**PASSAGE GIVEN:**
━━━

Either way, you are in a world of pain right now. And no major decision should be made at this point. However, the OW knows something you don't. I would want to know what.
Best of luck, and always TRY to remember, it's not you, it's him!!!


----------



## jay62 (Feb 16, 2010)

Thank you so much for all your replies it has been a great help. It is so sad that so many of you are going through what I am. I would not wish this heartache on any one. 
I have asked repeatedly about why he though I didn't love him and he says it was all in his head. If this is the case why did he not give me a chance to fight for our marraige and reassure him that I loved him and in all these years (28 in total) I have never even thought of being unfaithful.

Now he says how can I throw away our marraige for a 4 week mistake he says it is a small part of our lives and if I cannot see that I couldn't of loved him as much as I say!!
I don't see it as 4 weeks as I ended it for him after 10 weeks when I found out as he was still texting her and meeting her (no sex) although they still kissed.
I am just totally lost I do not know if i can get over the lies and decite, I do believe he is sorry and he says if he could turn back the clock he would have talked to me and not her. Him talking to her instead of me hurts so much but to tell her he was in a loveless marraige seemed the end for me. He say he did say the stuff to her but not about leaving us but he did say to her he was only staying for the kids but he he didn't mean any of that (so why say it).

I am just total lost and don't know the next step I know I have to decide what to do, whether to try even harder to carry on and hope it gets better or to move on. I hate the thought of splitting up our family.
Thanks everyone again I know I ramble on x


----------



## DawnD (Sep 23, 2009)

I am so sorry to hear this honey. Like most people that responded, my H had an affair about a year and a half ago. I wasn't informed until about 4 months ago. I have been going through the motions, trying to figure out what I want. If I want him or if I just want out. 

We actually talked last night in full detail, and he told me well, he was so unhappy for so many years that he was just in despair and he slept with her. And then I asked him, okay WHY were you so unhappy. I started thinking back, and he literally got everything he wanted. New truck, accepted into his dream job, wife did everything for him, took care of the kids, always was willing and ready to be intimate whenever he wanted to be, etc. Then it comes out that he was unhappy about all the hurt he had caused me ( he was selfish A LOT in our marriage) and didn't think I could possibly love him because of all the things he had done. instead of asking me about it, or talking to me, he went to her and slept with her 3 times. So I said oh, you were so upset about all the pain you caused that you went out and had an affair? And he seemed just as confused as I was. 

I get the same talk, why would I throw away our marriage just because he made a mistake. Well, sleeping with her once was a mistake, sleeping with her 3 times was intent. That's how I personally view it. 

We ARE working it out, but it took some serious soul searching on BOTH our parts. Me to decide whether or not I would LET him be the man for me, and he was to decide whether or not he can BE that man. I never thought I would have to deal with this, none of us ever did probably. 

My only advice to you is to sit down and talk until you are blue in the face about what happened, and if he answers with things that don't make any sense to you, make him make sense. Because the only reason I am here is because I have a FULL understanding of what happened. Had nothing to do with me, I was doing all I could. He just wasn't who I thought he was.

━━━

**REQUIREMENT 1:** In the forum thread, how many times does DawnD say the husband slept with the other woman?
**REQUIREMENT 2:** Reproduce the forum thread between "Best of luck, and" and "of being unfaithful.", inclusive.
**REQUIREMENT 3:** Resume the forum thread from the point where it stops.
The listing that comes next has no connection to the forum thread.

**DATA EXTRACT:**
━━━

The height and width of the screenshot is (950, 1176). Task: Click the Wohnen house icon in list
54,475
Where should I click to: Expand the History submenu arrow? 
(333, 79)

━━━

**RESPONSE 1:** Three times.

**RESPONSE 2:**
Best of luck, and always TRY to remember, it's not you, it's him!!!


----------



## jay62 (Feb 16, 2010)

Thank you so much for all your replies it has been a great help. It is so sad that so many of you are going through what I am. I would not wish this heartache on any one. 
I have asked repeatedly about why he though I didn't love him and he says it was all in his head. If this is the case why did he not give me a chance to fight for our marraige and reassure him that I loved him and in all these years (28 in total) I have never even thought of being unfaithful.

**RESPONSE 3:**
Best of luck, and don't let this control your life. It is going to if you let it. You will have bad days and some not so bad days, just take it as it comes and try to figure out if your H is willing to spend the rest of his life making it up to you.


----------



## Tanelornpete (Feb 2, 2010)

Morning Jay62!!! I apologize about the length - but there's a lot of info here...

I don't know if you had a chance to look over the basic concepts I linked above, but in case you didn't, here's another link. 

I did notice a common theme throughout the comments on this thread, and I think I can shed some light on what is happening. What you are experiencing is common in nearly every marriage where there has been an affair. In fact, the partners on both sides of the affair (both the Disloyal Spouse - the one who committed the infidelity - and the Loyal Spouse - the one who remained faithful) invariable follow a script. If you can see how you fit into that script, and how your spouse if following a similar one, you will be able to stop 'using' it and move on toward recovering from the damage. 

The theme:

*'If he didn't feel loved, why didn't he tell you?' *

Also, there is the general idea that '_we did all the things to make him feel loved, and yet he didn't - what's wrong with him?_'

Here are some quotes that show the theme:



> If he loved you so much why didn't he fight for you, why didn't he do things to spark your interest. We hear, all the time, that we (as women) should try to spice up our lovelife to keep a man's interest and stop him from straying. Where is your spark?





> I have asked repeatedly about why he though I didn't love him and he says it was all in his head. If this is the case why did he not give me a chance to fight for our marraige and reassure him that I loved him and in all these years (28 in total) I have never even thought of being unfaithful.





> We actually talked last night in full detail, and he told me well, he was so unhappy for so many years that he was just in despair and he slept with her. And then I asked him, okay WHY were you so unhappy. I started thinking back, and he literally got everything he wanted. New truck, accepted into his dream job, wife did everything for him, took care of the kids, always was willing and ready to be intimate whenever he wanted to be, etc.


The question, 'why didn't he ask you?' is a very good one! I think the best answer to that is that most likely this did not occur to him - that form of communication is not taught in current society - we are more often taught that our spouse knows how to love us, and that we know how to love our spouse. We _assume_ that we are doing all the things they need, we know exactly what they want, and that they too, provide all we need and all we want. And in most cases, we are all wrong.

Look at it this way: suppose your husband thinks that acts of service are what you need to feel loved - so he cleans the kitchen and changes the oil in the car. You notice these things, and yes, its nice - but really what you need to feel loved is for him to be very affectionate, to spend a lot of time just talking with you. When he does THOSE things - you feel loved! SO he thinks he's done a great thing for the marriage - he changed the oil - you have to love him now! And all the while you feel left out and kind of lonely because he hasn't spent any time in good conversation with you for a long time.

As long as you both assume what the other needs, there is a huge possibility that you aren't fulfilling the right need - and he is feeling unloved.

And when you feel unloved, you are vulnerable to an affair - because its very possible to find someone else who DOES do the things you feel you need - and unless you are very careful to guard your marriage , you can end up making a huge mistake. 

This in no way excuses the affair - such a thing is wrong, on all levels. Your husband made the choice to be unfaithful, when he could have made any other choice. But an affair nearly ALWAYS points to a weak area in your marriage - a place where an important need is not being met - and the Other Person 'seems' to meet that need.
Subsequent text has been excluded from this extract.